• **WORKING DATA**:
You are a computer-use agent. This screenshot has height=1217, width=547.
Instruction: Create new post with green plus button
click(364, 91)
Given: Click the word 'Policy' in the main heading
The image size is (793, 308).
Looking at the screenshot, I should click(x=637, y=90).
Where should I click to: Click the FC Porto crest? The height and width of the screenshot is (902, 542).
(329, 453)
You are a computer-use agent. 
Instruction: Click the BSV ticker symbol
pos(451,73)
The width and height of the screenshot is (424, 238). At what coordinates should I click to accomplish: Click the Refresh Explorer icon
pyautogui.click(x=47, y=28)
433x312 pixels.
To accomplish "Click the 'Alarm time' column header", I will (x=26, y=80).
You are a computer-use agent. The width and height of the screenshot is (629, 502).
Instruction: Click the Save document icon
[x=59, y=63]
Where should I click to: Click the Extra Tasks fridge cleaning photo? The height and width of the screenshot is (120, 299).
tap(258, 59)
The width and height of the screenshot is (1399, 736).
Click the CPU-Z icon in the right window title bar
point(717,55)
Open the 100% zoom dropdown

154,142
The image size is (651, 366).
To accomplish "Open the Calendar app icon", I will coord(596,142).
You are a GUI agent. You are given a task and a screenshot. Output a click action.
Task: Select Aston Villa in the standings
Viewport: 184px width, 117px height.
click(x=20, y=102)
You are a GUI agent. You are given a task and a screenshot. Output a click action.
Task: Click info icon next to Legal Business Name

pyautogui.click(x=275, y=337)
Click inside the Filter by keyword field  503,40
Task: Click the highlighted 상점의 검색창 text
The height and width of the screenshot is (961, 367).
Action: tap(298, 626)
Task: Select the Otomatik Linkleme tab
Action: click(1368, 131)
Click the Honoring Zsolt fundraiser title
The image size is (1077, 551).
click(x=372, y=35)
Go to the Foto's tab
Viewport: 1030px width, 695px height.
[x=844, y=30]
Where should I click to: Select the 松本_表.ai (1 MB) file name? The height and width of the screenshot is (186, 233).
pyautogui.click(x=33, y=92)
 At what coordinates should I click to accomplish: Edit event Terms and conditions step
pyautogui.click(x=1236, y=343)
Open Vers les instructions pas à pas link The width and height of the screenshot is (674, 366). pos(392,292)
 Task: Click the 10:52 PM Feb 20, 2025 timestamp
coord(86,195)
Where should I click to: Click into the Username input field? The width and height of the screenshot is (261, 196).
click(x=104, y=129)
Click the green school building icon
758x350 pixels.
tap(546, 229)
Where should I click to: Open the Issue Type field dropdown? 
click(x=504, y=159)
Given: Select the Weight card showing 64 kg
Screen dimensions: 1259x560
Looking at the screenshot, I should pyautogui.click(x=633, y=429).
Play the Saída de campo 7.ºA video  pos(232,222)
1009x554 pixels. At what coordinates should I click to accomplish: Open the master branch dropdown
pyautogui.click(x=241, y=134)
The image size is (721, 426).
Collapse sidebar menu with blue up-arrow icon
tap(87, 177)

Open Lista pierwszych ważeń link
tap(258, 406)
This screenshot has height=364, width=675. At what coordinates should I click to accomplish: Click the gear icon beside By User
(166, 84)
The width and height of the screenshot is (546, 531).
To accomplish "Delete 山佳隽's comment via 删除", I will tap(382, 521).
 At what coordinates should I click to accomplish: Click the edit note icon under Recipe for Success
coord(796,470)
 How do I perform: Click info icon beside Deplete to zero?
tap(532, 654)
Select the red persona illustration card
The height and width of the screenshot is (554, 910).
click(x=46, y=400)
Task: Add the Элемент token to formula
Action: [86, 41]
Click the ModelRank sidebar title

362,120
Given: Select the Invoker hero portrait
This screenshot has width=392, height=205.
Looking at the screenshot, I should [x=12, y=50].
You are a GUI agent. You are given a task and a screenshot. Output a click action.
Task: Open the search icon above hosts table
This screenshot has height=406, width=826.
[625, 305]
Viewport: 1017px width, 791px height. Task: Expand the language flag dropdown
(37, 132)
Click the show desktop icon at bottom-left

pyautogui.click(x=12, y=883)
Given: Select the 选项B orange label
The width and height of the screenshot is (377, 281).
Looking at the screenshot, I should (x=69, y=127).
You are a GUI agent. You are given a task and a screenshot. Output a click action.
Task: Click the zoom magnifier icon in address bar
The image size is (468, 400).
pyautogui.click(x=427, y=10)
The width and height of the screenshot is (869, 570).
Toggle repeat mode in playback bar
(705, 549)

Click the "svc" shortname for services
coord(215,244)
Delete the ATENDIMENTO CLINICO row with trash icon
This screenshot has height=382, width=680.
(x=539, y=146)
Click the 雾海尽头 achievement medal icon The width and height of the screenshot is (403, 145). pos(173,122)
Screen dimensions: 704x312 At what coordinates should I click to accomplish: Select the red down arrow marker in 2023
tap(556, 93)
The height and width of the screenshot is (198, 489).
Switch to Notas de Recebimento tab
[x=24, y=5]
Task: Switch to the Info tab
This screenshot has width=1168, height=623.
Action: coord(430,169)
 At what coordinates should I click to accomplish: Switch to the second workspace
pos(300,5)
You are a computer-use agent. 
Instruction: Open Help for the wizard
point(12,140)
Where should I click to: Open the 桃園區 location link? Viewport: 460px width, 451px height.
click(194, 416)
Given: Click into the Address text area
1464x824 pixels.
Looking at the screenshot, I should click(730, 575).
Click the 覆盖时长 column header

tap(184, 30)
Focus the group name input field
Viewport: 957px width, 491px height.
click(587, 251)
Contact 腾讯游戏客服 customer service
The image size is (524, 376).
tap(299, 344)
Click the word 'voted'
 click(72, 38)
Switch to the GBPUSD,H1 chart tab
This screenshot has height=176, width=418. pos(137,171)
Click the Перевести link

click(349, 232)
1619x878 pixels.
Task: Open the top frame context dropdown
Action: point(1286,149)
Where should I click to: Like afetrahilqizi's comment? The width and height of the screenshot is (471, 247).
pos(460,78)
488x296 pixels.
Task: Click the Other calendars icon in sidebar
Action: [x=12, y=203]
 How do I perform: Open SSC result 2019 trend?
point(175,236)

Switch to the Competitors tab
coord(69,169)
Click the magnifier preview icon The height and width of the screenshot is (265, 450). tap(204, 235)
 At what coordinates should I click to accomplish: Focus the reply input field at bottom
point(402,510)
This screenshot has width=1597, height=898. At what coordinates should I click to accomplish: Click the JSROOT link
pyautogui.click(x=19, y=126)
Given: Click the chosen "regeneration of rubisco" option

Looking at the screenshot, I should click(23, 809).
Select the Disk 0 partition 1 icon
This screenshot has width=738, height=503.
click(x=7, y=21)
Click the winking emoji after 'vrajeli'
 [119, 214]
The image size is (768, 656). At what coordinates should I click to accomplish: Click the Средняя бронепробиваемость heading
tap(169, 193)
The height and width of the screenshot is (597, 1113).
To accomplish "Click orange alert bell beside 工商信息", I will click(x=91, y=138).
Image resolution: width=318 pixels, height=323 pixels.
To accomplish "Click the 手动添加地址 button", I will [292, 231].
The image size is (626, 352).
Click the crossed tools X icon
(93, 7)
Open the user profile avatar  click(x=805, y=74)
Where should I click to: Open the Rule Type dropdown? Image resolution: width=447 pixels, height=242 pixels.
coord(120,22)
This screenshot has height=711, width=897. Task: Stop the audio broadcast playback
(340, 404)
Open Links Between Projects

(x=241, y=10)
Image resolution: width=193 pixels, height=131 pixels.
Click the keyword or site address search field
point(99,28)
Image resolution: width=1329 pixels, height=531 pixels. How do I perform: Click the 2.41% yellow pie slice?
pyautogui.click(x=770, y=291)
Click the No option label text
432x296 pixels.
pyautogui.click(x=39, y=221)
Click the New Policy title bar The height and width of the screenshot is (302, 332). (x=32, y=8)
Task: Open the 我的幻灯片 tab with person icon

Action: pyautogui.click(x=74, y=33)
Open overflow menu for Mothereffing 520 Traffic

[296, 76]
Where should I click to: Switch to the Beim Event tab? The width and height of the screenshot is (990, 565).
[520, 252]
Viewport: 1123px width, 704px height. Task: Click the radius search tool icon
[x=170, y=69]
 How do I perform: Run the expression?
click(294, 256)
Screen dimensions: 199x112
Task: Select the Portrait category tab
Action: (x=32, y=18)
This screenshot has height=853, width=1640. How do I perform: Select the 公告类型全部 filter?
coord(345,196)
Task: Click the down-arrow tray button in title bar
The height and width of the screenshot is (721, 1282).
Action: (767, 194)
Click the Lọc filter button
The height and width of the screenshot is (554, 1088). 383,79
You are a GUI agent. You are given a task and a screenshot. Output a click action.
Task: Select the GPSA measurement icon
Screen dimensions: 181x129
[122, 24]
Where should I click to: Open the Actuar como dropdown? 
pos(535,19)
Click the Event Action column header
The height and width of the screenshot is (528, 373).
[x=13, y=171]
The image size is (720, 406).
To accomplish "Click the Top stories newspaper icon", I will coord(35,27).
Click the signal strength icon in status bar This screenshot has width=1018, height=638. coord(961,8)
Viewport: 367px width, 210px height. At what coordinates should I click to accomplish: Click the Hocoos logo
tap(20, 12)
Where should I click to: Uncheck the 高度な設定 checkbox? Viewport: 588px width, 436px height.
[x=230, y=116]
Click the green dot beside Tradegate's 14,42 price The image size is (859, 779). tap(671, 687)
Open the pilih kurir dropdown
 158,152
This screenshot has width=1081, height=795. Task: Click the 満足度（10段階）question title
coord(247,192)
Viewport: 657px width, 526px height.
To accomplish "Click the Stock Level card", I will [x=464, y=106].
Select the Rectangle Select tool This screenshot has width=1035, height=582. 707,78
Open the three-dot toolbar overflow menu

• **EXERCISE BRIEF**:
Copy out the material from its first line through the line containing "click(x=372, y=35)", inclusive, keeping every line unchanged.

• **COMPLETE OUTPUT**:
You are a computer-use agent. This screenshot has height=1217, width=547.
Instruction: Create new post with green plus button
click(364, 91)
Given: Click the word 'Policy' in the main heading
The image size is (793, 308).
Looking at the screenshot, I should click(x=637, y=90).
Where should I click to: Click the FC Porto crest? The height and width of the screenshot is (902, 542).
(329, 453)
You are a computer-use agent. 
Instruction: Click the BSV ticker symbol
pos(451,73)
The width and height of the screenshot is (424, 238). At what coordinates should I click to accomplish: Click the Refresh Explorer icon
pyautogui.click(x=47, y=28)
433x312 pixels.
To accomplish "Click the 'Alarm time' column header", I will (x=26, y=80).
You are a computer-use agent. The width and height of the screenshot is (629, 502).
Instruction: Click the Save document icon
[x=59, y=63]
Where should I click to: Click the Extra Tasks fridge cleaning photo? The height and width of the screenshot is (120, 299).
tap(258, 59)
The width and height of the screenshot is (1399, 736).
Click the CPU-Z icon in the right window title bar
point(717,55)
Open the 100% zoom dropdown

154,142
The image size is (651, 366).
To accomplish "Open the Calendar app icon", I will coord(596,142).
You are a GUI agent. You are given a task and a screenshot. Output a click action.
Task: Select Aston Villa in the standings
Viewport: 184px width, 117px height.
click(x=20, y=102)
You are a GUI agent. You are given a task and a screenshot. Output a click action.
Task: Click info icon next to Legal Business Name

pyautogui.click(x=275, y=337)
Click inside the Filter by keyword field  503,40
Task: Click the highlighted 상점의 검색창 text
The height and width of the screenshot is (961, 367).
Action: tap(298, 626)
Task: Select the Otomatik Linkleme tab
Action: click(1368, 131)
Click the Honoring Zsolt fundraiser title
The image size is (1077, 551).
click(x=372, y=35)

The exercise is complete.